[EXERCISE MATERIAL Boundary: Start]

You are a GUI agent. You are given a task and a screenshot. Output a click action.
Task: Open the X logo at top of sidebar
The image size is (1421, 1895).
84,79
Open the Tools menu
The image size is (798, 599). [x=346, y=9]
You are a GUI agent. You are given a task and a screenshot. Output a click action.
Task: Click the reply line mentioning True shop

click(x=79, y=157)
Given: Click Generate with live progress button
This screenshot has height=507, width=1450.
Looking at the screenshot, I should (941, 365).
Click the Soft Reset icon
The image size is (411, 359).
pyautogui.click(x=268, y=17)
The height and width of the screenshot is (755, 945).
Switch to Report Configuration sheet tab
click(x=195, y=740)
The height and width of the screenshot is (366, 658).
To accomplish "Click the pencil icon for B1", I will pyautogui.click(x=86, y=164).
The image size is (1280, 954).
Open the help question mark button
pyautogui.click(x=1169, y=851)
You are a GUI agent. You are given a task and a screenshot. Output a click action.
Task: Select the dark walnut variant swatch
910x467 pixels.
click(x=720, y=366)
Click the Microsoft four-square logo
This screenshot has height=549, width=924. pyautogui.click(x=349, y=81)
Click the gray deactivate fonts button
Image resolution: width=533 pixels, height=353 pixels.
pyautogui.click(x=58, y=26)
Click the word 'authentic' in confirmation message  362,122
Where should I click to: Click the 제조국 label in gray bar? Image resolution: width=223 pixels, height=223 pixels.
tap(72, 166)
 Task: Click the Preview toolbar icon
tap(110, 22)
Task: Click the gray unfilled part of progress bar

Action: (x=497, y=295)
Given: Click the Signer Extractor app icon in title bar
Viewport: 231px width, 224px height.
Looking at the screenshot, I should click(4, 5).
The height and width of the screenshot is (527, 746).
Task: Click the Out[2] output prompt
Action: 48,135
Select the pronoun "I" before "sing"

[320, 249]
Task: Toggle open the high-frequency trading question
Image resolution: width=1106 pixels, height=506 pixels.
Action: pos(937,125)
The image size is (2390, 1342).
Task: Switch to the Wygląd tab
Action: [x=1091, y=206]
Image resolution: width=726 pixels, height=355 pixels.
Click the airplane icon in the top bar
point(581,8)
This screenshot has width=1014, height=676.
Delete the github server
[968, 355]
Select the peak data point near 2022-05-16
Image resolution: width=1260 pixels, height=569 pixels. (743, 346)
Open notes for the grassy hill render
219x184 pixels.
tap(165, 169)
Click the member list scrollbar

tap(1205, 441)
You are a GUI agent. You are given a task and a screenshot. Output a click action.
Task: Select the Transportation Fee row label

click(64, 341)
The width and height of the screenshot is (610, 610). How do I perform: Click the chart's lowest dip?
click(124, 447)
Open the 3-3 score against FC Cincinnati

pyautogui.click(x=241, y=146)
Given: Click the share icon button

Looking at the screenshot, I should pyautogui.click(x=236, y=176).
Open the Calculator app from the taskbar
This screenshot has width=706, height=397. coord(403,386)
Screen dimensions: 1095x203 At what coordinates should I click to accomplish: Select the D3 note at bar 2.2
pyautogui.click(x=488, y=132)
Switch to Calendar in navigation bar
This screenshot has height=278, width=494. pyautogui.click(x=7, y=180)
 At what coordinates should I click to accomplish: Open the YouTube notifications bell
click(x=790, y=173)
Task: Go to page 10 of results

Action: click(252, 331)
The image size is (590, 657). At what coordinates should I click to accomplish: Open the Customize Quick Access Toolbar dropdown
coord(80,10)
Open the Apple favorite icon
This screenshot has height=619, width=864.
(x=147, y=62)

[EXERCISE MATERIAL Boundary: End]

Your response must consist of the entries, reproduced exactly.

## RESPONSE BELOW
You are a GUI agent. You are given a task and a screenshot. Output a click action.
Task: Open the X logo at top of sidebar
The image size is (1421, 1895).
84,79
Open the Tools menu
The image size is (798, 599). [x=346, y=9]
You are a GUI agent. You are given a task and a screenshot. Output a click action.
Task: Click the reply line mentioning True shop

click(x=79, y=157)
Given: Click Generate with live progress button
This screenshot has height=507, width=1450.
Looking at the screenshot, I should (941, 365).
Click the Soft Reset icon
The image size is (411, 359).
pyautogui.click(x=268, y=17)
The height and width of the screenshot is (755, 945).
Switch to Report Configuration sheet tab
click(x=195, y=740)
The height and width of the screenshot is (366, 658).
To accomplish "Click the pencil icon for B1", I will pyautogui.click(x=86, y=164).
The image size is (1280, 954).
Open the help question mark button
pyautogui.click(x=1169, y=851)
You are a GUI agent. You are given a task and a screenshot. Output a click action.
Task: Select the dark walnut variant swatch
910x467 pixels.
click(x=720, y=366)
Click the Microsoft four-square logo
This screenshot has height=549, width=924. pyautogui.click(x=349, y=81)
Click the gray deactivate fonts button
Image resolution: width=533 pixels, height=353 pixels.
pyautogui.click(x=58, y=26)
Click the word 'authentic' in confirmation message  362,122
Where should I click to: Click the 제조국 label in gray bar? Image resolution: width=223 pixels, height=223 pixels.
tap(72, 166)
 Task: Click the Preview toolbar icon
tap(110, 22)
Task: Click the gray unfilled part of progress bar

Action: (x=497, y=295)
Given: Click the Signer Extractor app icon in title bar
Viewport: 231px width, 224px height.
Looking at the screenshot, I should click(4, 5).
The height and width of the screenshot is (527, 746).
Task: Click the Out[2] output prompt
Action: 48,135
Select the pronoun "I" before "sing"

[320, 249]
Task: Toggle open the high-frequency trading question
Image resolution: width=1106 pixels, height=506 pixels.
Action: pos(937,125)
The image size is (2390, 1342).
Task: Switch to the Wygląd tab
Action: [x=1091, y=206]
Image resolution: width=726 pixels, height=355 pixels.
Click the airplane icon in the top bar
point(581,8)
This screenshot has width=1014, height=676.
Delete the github server
[968, 355]
Select the peak data point near 2022-05-16
Image resolution: width=1260 pixels, height=569 pixels. (743, 346)
Open notes for the grassy hill render
219x184 pixels.
tap(165, 169)
Click the member list scrollbar

tap(1205, 441)
You are a GUI agent. You are given a task and a screenshot. Output a click action.
Task: Select the Transportation Fee row label

click(64, 341)
The width and height of the screenshot is (610, 610). How do I perform: Click the chart's lowest dip?
click(124, 447)
Open the 3-3 score against FC Cincinnati

pyautogui.click(x=241, y=146)
Given: Click the share icon button

Looking at the screenshot, I should pyautogui.click(x=236, y=176).
Open the Calculator app from the taskbar
This screenshot has width=706, height=397. coord(403,386)
Screen dimensions: 1095x203 At what coordinates should I click to accomplish: Select the D3 note at bar 2.2
pyautogui.click(x=488, y=132)
Switch to Calendar in navigation bar
This screenshot has height=278, width=494. pyautogui.click(x=7, y=180)
 At what coordinates should I click to accomplish: Open the YouTube notifications bell
click(x=790, y=173)
Task: Go to page 10 of results

Action: click(252, 331)
The image size is (590, 657). At what coordinates should I click to accomplish: Open the Customize Quick Access Toolbar dropdown
coord(80,10)
Open the Apple favorite icon
This screenshot has height=619, width=864.
(x=147, y=62)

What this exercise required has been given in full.